◆ Dataset records:
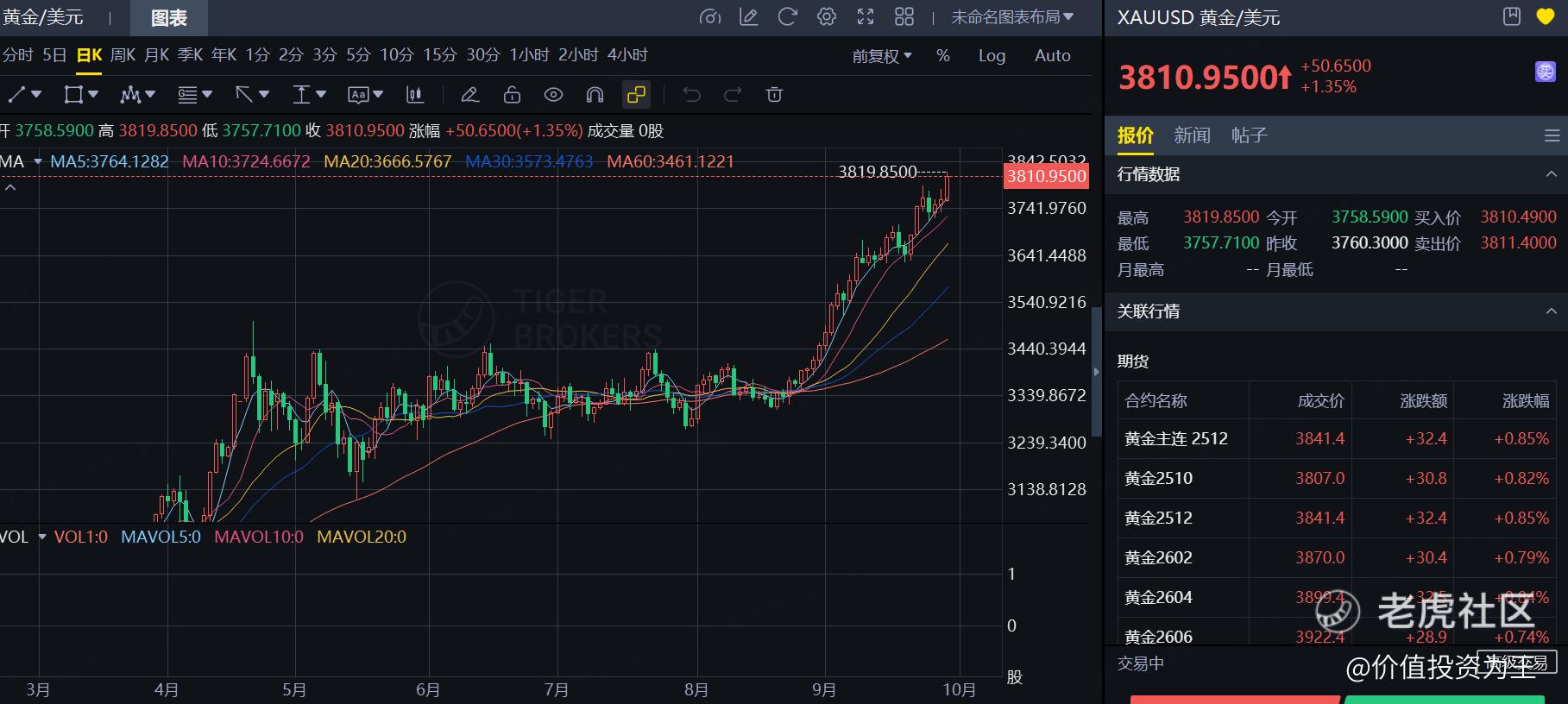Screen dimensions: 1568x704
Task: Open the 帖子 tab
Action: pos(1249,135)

* * *

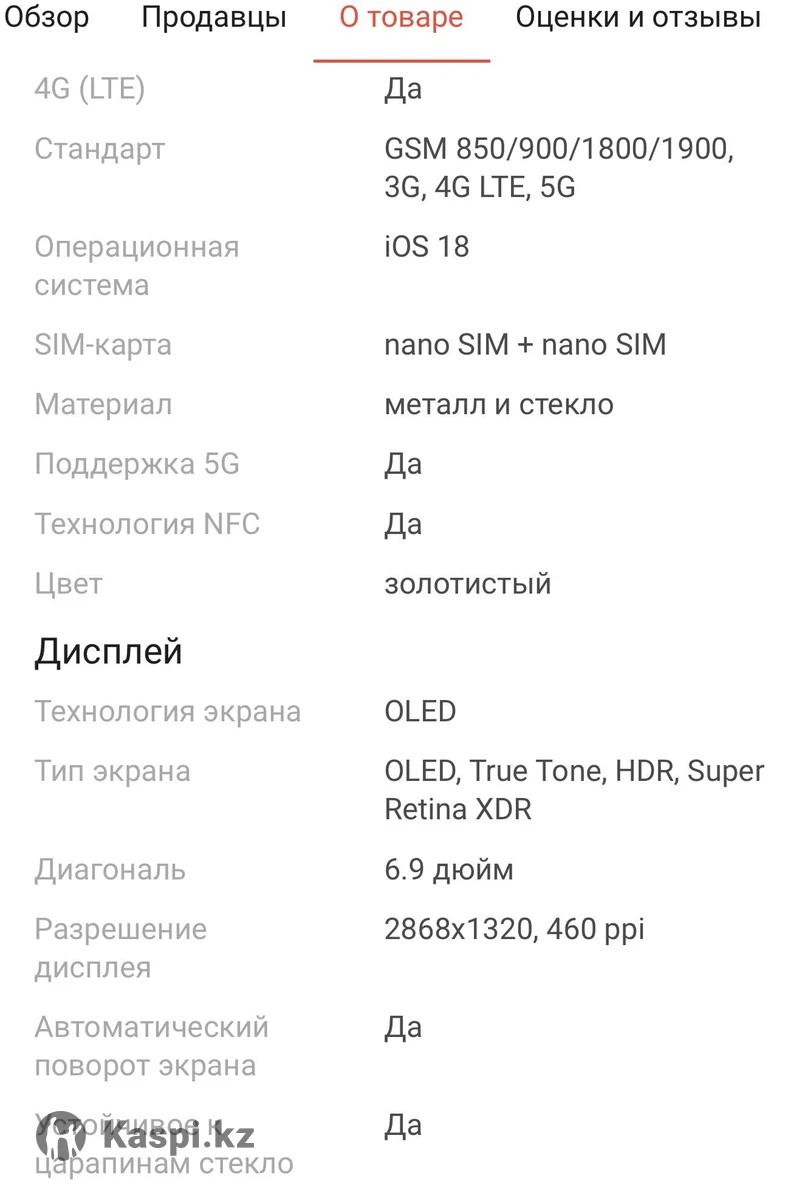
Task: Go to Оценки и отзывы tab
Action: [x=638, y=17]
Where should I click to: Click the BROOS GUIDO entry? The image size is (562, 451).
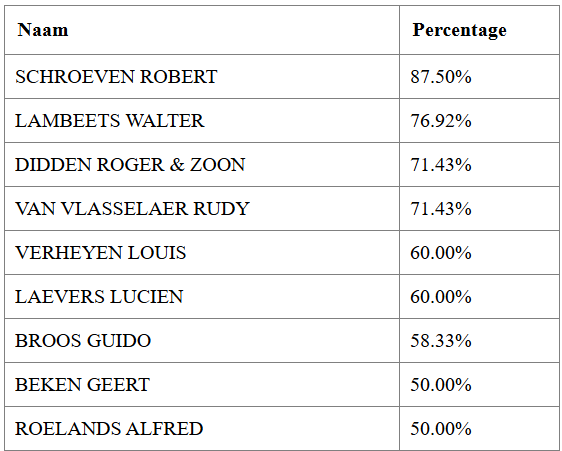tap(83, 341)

◆ Task requirements: Print the entries from the line containing "Screen dimensions: 1568x704" through the line containing "Action: pos(1249,135)", including both of those lines, and leave out the pictures.

◆ Answer:
Screen dimensions: 1568x704
Task: Open the 帖子 tab
Action: pos(1249,135)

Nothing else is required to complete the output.